NEW YORK —
Invoking Detective Sipowicz from "NYPD Blue," Wolf hailed Beghe as "the most interesting cop since Dennis Franz."
At 67, Wolf is a veteran producer whose resume reaches back to "Miami Vice" in the mid-1980s, and who, through much of the past two decades, kept the lights on at NBC when it had little else anybody would watch.
His metier is the full-scale broadcast network drama spanning a season of two dozen self-contained episodes, and with it he prospers, even now in an era when edgy cable fare in serialized gulps of a dozen or fewer hours commands much of TV's buzz and critical acclaim.
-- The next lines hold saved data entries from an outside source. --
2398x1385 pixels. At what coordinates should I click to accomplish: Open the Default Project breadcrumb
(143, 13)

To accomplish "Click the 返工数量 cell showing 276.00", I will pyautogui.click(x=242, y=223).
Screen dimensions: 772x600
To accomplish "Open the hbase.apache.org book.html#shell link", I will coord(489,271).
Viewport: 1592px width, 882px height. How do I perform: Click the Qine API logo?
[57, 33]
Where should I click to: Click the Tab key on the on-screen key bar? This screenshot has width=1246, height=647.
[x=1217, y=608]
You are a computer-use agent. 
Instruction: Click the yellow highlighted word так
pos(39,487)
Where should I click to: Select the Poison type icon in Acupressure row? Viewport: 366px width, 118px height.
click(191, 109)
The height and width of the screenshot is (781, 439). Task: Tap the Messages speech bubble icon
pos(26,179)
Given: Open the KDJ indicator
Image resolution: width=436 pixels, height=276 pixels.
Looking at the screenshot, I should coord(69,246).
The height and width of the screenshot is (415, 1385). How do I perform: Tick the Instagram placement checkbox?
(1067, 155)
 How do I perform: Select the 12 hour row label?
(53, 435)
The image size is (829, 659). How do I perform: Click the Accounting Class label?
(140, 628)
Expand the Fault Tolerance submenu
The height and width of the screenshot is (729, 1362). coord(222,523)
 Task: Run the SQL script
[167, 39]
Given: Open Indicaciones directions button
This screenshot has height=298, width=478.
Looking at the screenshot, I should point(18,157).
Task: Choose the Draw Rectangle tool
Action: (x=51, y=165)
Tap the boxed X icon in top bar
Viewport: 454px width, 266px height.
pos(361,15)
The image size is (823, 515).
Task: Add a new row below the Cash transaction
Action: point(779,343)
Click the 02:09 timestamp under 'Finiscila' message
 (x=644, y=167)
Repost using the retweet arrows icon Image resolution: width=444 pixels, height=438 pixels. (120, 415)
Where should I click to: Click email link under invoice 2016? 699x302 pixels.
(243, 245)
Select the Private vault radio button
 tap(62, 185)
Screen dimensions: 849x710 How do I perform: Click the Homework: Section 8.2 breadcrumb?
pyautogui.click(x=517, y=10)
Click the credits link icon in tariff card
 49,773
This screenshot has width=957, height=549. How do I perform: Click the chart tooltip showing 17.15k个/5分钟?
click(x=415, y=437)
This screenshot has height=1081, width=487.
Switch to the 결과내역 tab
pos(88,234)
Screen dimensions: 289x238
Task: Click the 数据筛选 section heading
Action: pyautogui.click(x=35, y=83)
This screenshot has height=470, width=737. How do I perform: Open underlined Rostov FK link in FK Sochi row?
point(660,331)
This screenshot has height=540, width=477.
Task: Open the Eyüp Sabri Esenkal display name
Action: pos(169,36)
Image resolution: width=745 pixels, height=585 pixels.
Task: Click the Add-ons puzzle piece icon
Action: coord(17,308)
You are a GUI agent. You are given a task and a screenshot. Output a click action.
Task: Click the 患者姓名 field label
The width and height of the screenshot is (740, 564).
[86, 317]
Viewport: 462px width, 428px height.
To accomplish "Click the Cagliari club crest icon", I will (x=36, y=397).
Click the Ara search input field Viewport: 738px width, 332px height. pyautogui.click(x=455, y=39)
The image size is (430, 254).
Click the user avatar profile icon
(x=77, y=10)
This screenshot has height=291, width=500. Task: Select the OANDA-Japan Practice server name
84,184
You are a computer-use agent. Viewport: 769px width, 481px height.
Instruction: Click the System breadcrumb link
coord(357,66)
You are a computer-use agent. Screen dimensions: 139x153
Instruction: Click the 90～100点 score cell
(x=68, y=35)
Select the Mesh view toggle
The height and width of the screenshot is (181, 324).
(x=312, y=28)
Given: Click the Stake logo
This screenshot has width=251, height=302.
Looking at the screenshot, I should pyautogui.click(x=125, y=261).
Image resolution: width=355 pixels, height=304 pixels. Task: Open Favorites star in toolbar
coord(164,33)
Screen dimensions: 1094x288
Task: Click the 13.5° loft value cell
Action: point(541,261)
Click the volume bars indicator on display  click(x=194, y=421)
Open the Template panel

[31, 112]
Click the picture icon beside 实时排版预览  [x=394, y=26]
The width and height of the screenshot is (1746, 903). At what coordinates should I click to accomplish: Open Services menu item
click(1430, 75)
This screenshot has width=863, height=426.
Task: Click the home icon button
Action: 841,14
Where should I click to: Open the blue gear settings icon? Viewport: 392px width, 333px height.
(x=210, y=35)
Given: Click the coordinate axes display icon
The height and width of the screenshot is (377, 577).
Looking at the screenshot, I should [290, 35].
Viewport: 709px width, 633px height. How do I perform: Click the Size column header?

Wolf drew an analogy between the indie-film model of these cable-TV series as compared with broadcast networks' mainstream-movie paradigm in describing "Chicago P.D." as "a big, old-time television top-drawer series production. Is it retro? Not to me. I just think it's a really good cop show."
But during an interview last Wednesday, there was more on Wolf's mind than his new show. He was also marking the publication of his latest novel.
"The Execution" brings back NYPD Detective Jeremy Fisk, whom Wolf introduced in his first novel, "The Intercept." Now Fisk's Joint Terrorism Task Force is back on high alert as an elusive assassin heads to Manhattan for United Nations Week, when the world's most powerful leaders will be gathered — and vulnerable.
"There are stories that are just too big for a series episode or even an arc," said Wolf when asked what prompted his literary ventures.
But how did Wolf, with his TV empire to tend, find time to be an author?
"I've got small kids," he replied with a laugh before sharing iPhone photos of his 6-year-old daughter and 3-year-old son. "I have a very pleasant existence in Montecito (Calif.). I'm on a school schedule now, home in the morning 90 percent of the time. So writing became a routine."